Earth Doesn’t Care About Your Calendar
The Earth completes its trip around the sun in 365.24219 days. Not 365. Not 366. That awkward decimal, barely more than a quarter of a day, has tormented timekeepers for centuries. You can’t experience a fraction of a day, so the solution was a leap year: an extra day bolted onto February every four years to absorb the accumulating hours. Without it, the calendar would drift steadily from the seasons, and within a few centuries, July would be cold.

The math works because 0.24219 is close to 0.25, meaning four years of leftovers add up to roughly one whole extra day. Simple enough in theory. In practice, getting it right took more than two thousand years of arguing, misreading instructions, and papal intervention.

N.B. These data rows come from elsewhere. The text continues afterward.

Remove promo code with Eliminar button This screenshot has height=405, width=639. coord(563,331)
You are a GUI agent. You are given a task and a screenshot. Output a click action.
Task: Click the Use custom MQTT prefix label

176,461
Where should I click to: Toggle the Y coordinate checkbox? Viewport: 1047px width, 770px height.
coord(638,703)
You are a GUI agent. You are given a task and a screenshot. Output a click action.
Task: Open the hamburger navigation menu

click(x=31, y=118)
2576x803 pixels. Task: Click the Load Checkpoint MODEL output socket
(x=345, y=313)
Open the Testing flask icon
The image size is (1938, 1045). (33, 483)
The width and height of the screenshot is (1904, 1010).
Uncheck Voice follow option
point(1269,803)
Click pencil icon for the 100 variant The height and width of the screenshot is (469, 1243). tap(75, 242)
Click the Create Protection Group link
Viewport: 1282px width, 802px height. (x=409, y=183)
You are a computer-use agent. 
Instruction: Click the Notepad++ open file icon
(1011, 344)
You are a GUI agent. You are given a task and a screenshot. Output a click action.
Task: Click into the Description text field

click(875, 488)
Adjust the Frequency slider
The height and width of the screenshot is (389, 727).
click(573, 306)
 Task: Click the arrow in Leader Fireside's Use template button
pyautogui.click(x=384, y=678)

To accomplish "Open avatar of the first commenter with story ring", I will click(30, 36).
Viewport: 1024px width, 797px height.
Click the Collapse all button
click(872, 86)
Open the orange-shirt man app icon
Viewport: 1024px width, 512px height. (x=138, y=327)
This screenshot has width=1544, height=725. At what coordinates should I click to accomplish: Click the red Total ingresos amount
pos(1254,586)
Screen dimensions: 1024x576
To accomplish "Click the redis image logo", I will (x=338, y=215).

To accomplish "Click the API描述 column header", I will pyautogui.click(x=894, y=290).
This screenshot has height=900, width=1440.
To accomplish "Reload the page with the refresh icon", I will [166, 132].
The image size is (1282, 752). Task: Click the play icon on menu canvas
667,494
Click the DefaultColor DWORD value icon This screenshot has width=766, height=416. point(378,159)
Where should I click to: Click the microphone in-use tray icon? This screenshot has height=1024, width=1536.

Caesar Hired the Right Guy
Julius Caesar didn’t invent the leap year. He barely understood the problem. When Rome’s calendar had grown so chaotic that farmers couldn’t trust it and priests were scheduling fake festivals, Caesar handed the whole mess to Sosigenes of Alexandria, a Greek mathematician he had met in Egypt around 48 BCE, during the same trip that produced his famous affair with Cleopatra.

Before the Julian calendar launched on January 1, 45 BCE, Caesar added 67 days to the preceding year to reset the system. Romans called it the “year of confusion.” Then things went sideways again: a misreading of Sosigenes’ instructions led priests to insert a leap year every three years instead of four. Caesar’s heir Augustus caught and corrected the error. But the Julian calendar still carried a subtler flaw it would never shed.